* **Assignment**
Could you reproduce, from the records below, everything from the line with "Task: Go back with the left arrow icon" down to the line with "Click the Ettelbruck", keeping both of those lines and changing nothing?

* **Exercise material**
_ _ _

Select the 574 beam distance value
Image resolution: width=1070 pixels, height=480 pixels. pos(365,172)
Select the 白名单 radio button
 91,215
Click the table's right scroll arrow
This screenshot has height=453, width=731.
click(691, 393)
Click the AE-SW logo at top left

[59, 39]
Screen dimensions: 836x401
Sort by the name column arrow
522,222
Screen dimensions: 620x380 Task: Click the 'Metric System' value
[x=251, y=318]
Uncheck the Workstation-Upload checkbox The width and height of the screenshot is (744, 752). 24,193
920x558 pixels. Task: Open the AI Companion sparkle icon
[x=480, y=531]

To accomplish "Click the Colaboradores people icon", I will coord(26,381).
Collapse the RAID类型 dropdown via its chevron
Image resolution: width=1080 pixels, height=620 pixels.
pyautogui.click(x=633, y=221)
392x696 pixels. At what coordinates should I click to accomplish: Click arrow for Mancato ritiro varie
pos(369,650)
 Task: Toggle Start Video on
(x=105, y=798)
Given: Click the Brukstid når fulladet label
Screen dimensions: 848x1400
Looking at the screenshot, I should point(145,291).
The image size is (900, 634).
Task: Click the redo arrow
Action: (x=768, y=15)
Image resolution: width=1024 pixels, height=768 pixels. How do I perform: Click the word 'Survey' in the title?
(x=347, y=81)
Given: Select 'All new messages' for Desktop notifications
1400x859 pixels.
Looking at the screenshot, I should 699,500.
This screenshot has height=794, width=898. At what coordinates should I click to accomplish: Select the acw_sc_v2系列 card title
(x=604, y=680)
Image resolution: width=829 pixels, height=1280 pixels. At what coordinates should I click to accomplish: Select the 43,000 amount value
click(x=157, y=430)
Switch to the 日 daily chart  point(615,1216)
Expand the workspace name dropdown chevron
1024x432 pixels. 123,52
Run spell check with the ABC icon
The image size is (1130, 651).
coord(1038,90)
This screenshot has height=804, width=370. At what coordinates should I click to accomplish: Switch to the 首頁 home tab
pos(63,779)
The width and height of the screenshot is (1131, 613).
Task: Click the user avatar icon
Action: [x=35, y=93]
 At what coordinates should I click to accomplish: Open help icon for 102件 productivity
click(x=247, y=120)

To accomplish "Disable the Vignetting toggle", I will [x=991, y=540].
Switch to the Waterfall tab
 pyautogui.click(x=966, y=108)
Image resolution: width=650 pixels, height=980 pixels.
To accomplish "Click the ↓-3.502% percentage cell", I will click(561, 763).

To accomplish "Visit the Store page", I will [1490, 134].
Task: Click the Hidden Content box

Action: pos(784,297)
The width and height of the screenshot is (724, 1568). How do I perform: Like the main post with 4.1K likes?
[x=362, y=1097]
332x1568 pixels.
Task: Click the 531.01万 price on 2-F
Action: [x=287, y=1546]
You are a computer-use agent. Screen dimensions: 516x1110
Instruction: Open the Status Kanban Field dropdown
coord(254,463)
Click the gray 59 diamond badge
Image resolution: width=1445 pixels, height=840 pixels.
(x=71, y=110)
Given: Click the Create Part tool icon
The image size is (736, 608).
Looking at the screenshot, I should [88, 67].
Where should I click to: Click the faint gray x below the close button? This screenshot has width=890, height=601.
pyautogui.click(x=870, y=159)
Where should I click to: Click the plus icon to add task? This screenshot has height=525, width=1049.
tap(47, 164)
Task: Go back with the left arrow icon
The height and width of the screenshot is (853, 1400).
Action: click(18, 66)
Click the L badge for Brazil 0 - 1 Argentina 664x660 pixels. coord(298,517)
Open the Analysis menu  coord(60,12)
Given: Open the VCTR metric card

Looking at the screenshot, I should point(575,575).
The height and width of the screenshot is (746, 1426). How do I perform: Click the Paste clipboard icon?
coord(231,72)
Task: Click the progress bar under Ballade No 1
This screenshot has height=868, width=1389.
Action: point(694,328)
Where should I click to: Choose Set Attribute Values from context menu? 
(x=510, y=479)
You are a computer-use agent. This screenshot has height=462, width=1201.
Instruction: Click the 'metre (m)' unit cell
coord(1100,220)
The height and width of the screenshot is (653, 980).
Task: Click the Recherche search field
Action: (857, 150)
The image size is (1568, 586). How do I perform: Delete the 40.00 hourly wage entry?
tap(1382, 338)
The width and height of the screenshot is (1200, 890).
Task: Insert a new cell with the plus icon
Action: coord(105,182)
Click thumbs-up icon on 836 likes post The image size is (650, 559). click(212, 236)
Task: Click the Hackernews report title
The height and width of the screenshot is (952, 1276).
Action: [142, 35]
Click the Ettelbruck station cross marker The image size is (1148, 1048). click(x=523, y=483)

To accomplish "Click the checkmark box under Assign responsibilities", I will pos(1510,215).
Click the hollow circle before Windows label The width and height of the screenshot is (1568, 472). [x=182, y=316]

_ _ _

* **Solved exercise**
Task: Go back with the left arrow icon
The height and width of the screenshot is (853, 1400).
Action: click(18, 66)
Click the L badge for Brazil 0 - 1 Argentina 664x660 pixels. coord(298,517)
Open the Analysis menu  coord(60,12)
Given: Open the VCTR metric card

Looking at the screenshot, I should point(575,575).
The height and width of the screenshot is (746, 1426). How do I perform: Click the Paste clipboard icon?
coord(231,72)
Task: Click the progress bar under Ballade No 1
This screenshot has height=868, width=1389.
Action: point(694,328)
Where should I click to: Choose Set Attribute Values from context menu? 
(x=510, y=479)
You are a computer-use agent. This screenshot has height=462, width=1201.
Instruction: Click the 'metre (m)' unit cell
coord(1100,220)
The height and width of the screenshot is (653, 980).
Task: Click the Recherche search field
Action: (857, 150)
The image size is (1568, 586). How do I perform: Delete the 40.00 hourly wage entry?
tap(1382, 338)
The width and height of the screenshot is (1200, 890).
Task: Insert a new cell with the plus icon
Action: coord(105,182)
Click thumbs-up icon on 836 likes post The image size is (650, 559). click(212, 236)
Task: Click the Hackernews report title
The height and width of the screenshot is (952, 1276).
Action: [142, 35]
Click the Ettelbruck station cross marker The image size is (1148, 1048). click(x=523, y=483)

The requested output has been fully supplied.